Though path tracing has mostly been used only in big budget movies until now (due to how long it takes to render), they're beginning to take hold in the game industry thanks to the latest push from NVIDIA with their RTX line of graphics card, which does ray/path tracing in real time thanks to amazing algorithms and machine learning. You can learn more about the amazing stuff they're doing here.
Even without NVIDIA latest graphics cards, you can still use your GPU to speed up your render time, which is what this project is all about. Tradition CPU-based path tracing relies on recursively tracing each ray until it terminates by hitting a light or reaching the bounce limit. Multithreading can be used to trace multiple rays at a time. GPUs can mulithread a lot better than the CPUcan, but they do nt allow recursion. We can still make it work though by redesigning the algorithm: instead of recursivly tracing each ray, we can store a pool of all rays and use the GPU to advance each ray by one bounce at every iteration. This not only makes path tracing extremely paralizable, but also allows us to render frames one bounce at a time, instead of waiting for all pixels to finish all bounces.
Monte Carlo Path Tracing
- The basic path tracing algorithm is implemented on the GPU by keeping an array of all rays (one per pixel), and iteratively tracing over them until all have been terminated or we have reached our bounce limit.

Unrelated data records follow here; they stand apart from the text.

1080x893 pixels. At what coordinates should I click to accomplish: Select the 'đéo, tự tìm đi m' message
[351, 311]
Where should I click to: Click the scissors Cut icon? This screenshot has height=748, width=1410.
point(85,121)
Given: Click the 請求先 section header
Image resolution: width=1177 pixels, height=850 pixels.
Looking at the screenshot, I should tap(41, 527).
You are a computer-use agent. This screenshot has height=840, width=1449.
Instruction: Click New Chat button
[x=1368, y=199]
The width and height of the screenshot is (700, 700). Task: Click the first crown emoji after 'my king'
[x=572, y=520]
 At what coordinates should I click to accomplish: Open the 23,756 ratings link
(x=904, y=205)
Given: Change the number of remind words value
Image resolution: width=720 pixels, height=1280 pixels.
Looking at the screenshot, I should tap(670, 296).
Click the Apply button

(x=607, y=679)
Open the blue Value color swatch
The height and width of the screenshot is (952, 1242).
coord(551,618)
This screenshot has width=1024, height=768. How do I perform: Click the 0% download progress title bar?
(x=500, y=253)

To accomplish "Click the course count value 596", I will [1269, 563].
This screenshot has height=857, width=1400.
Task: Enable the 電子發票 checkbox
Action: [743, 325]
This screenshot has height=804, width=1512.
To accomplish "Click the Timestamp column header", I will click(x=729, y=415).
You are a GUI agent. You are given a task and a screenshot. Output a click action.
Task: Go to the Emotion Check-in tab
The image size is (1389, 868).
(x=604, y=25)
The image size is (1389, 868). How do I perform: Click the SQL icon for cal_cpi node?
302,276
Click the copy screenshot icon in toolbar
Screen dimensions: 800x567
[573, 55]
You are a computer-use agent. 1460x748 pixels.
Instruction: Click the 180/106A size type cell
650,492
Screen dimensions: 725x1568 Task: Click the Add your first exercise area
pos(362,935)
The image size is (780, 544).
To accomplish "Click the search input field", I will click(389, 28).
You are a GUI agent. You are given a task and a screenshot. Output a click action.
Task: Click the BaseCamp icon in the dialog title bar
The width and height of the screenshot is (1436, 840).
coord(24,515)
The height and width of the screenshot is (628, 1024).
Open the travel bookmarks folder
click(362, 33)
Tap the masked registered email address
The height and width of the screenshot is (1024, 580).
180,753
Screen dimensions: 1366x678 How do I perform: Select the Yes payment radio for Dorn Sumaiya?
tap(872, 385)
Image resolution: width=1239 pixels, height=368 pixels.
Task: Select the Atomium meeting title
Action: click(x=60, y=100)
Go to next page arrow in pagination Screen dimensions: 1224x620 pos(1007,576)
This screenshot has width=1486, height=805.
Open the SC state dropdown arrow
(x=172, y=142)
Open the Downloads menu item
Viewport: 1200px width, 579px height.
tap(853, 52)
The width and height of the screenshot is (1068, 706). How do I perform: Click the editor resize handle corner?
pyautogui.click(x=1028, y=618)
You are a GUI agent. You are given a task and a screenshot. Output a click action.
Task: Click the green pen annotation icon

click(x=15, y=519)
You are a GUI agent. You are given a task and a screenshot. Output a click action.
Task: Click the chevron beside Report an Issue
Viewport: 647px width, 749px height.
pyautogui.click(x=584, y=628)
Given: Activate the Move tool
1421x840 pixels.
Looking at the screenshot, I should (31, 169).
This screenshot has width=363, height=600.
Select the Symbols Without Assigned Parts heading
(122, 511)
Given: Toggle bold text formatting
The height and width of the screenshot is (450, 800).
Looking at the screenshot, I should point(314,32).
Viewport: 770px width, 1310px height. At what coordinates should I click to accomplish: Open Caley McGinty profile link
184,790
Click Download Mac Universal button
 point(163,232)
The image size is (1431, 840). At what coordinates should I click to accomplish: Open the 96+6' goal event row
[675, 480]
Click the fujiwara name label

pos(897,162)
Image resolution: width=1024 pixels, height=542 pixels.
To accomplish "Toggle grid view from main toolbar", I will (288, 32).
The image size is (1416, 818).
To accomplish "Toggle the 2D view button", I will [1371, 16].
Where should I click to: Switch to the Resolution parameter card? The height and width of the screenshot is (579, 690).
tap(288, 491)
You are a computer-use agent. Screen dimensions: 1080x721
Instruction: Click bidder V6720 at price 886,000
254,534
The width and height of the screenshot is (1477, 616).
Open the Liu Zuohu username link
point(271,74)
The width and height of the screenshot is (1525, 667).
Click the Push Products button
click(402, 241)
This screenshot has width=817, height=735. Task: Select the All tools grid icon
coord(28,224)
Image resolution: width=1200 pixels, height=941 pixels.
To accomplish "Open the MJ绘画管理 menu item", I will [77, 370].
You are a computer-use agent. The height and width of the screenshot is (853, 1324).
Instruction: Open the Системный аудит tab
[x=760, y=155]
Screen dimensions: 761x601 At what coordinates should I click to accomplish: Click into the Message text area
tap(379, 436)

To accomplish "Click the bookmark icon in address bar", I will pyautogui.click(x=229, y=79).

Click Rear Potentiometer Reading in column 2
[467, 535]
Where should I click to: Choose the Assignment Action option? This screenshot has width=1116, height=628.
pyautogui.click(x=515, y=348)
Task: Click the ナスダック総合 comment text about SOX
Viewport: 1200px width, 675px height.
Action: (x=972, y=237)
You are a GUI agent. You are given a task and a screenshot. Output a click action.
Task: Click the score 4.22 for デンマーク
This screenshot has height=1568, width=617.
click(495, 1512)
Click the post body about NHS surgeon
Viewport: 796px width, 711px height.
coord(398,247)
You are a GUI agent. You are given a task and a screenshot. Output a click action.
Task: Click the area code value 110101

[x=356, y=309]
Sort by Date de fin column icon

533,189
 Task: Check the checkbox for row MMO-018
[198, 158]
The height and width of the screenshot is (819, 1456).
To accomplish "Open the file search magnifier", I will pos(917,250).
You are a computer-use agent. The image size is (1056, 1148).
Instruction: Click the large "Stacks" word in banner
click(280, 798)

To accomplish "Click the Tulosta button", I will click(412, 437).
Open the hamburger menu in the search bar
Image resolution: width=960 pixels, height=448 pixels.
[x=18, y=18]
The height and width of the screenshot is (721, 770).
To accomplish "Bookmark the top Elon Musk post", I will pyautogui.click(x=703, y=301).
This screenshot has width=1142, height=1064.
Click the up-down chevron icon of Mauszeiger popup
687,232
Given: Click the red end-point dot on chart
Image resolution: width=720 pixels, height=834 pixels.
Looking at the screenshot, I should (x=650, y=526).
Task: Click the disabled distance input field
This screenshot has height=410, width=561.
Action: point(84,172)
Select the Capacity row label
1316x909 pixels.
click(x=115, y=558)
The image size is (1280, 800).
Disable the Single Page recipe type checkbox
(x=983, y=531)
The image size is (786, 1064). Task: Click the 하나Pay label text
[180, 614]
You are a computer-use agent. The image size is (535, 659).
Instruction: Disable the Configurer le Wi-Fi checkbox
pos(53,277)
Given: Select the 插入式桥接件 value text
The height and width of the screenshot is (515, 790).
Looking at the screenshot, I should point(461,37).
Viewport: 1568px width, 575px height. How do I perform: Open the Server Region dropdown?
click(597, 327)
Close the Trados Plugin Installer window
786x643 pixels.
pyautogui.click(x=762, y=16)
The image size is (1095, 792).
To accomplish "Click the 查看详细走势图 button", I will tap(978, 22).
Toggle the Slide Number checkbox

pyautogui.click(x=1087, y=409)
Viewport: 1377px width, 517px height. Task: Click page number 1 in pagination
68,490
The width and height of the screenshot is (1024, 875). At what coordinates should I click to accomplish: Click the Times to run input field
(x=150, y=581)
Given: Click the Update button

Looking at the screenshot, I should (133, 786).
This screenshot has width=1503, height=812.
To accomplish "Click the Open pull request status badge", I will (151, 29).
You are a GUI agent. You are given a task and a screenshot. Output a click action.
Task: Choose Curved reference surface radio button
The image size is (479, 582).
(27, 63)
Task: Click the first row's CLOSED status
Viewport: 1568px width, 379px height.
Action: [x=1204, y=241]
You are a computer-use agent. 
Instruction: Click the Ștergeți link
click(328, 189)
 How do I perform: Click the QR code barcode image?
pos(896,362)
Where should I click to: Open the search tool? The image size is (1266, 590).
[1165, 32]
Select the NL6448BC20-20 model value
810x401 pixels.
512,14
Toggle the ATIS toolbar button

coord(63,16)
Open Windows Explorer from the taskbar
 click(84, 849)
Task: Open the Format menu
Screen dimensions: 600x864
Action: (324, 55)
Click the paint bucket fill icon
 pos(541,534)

At each bounce, we sample the material hit for the color and to calculate how the ray should bounce.
- Basic diffuse shading is achieved using a cosine-weighted sampling function, which favors sampling light rays towards the middle of the hemisphere to speed up convergence.
- Monte Carlo Integration ensures that as we continue to sample the scene, the image will eventually converge to its actual state.
- Stream Compaction is used after every iteration to discard terminated rays so we don't waste time checking useless rays.
- Since rays always start at the pixel they belong to and shoot out in the same direction (the direction the camera is looking at), the first bounce is always at the same location. This location is cached for every ray to speed up performance.
- Since different materials take different times to compute their color/bounce direction, we can sort the rays by the materials they hit so that materials that take similar amounts of time would end up on the same GPU block. This reduces the chance for a wrap to hang.
Ideal reflective materials
- Simple ideal reflection can be implemented easily using the basic law of reflection. Glm::reflect is used in code.
Refractive materials with caustics using Fresnel Schlick's approximation
- Refraction is generally handled using Fresnel's equation and taking into account special cases like when the light strikes at a critical angle or gets reflected internally.
- The Fresnel Shlick Approximation was used in the code to speed up this step.
- Anti-Aliasing can be achieved easily by slightly jittering the start location of the each ray within the pixel they're coming out of. Multiple sampling methods can be used for this purpose to different effects. The code uses standard uniform sampling.
Custom OBJ Loader
- Loads custom OBJ files into the renderer using the wonderful tinyObjLoader
- Implements Axis-Aligned Bounding Boxes for each object to prevent checking against every triangle of every object every time.
The blue bars represent the compilation time for the first iteration, while the orange bars represent the average compilation time for the next 10 iterations.
In all cases, subsequent iterations run faster than the first iteration. Notice how caching the first bounce dramatically increases the speed up from the first iteration to following iterations.
Though sorting rays by materials is supposed to help speed up compilation, in my implementation it actually makes everything slower. I think this is probably due to the fact that though I had a lot of different material types, most of them take the same amount of time to compute since I didn't implement any complicated sampling methods like Multiple Important Sampling.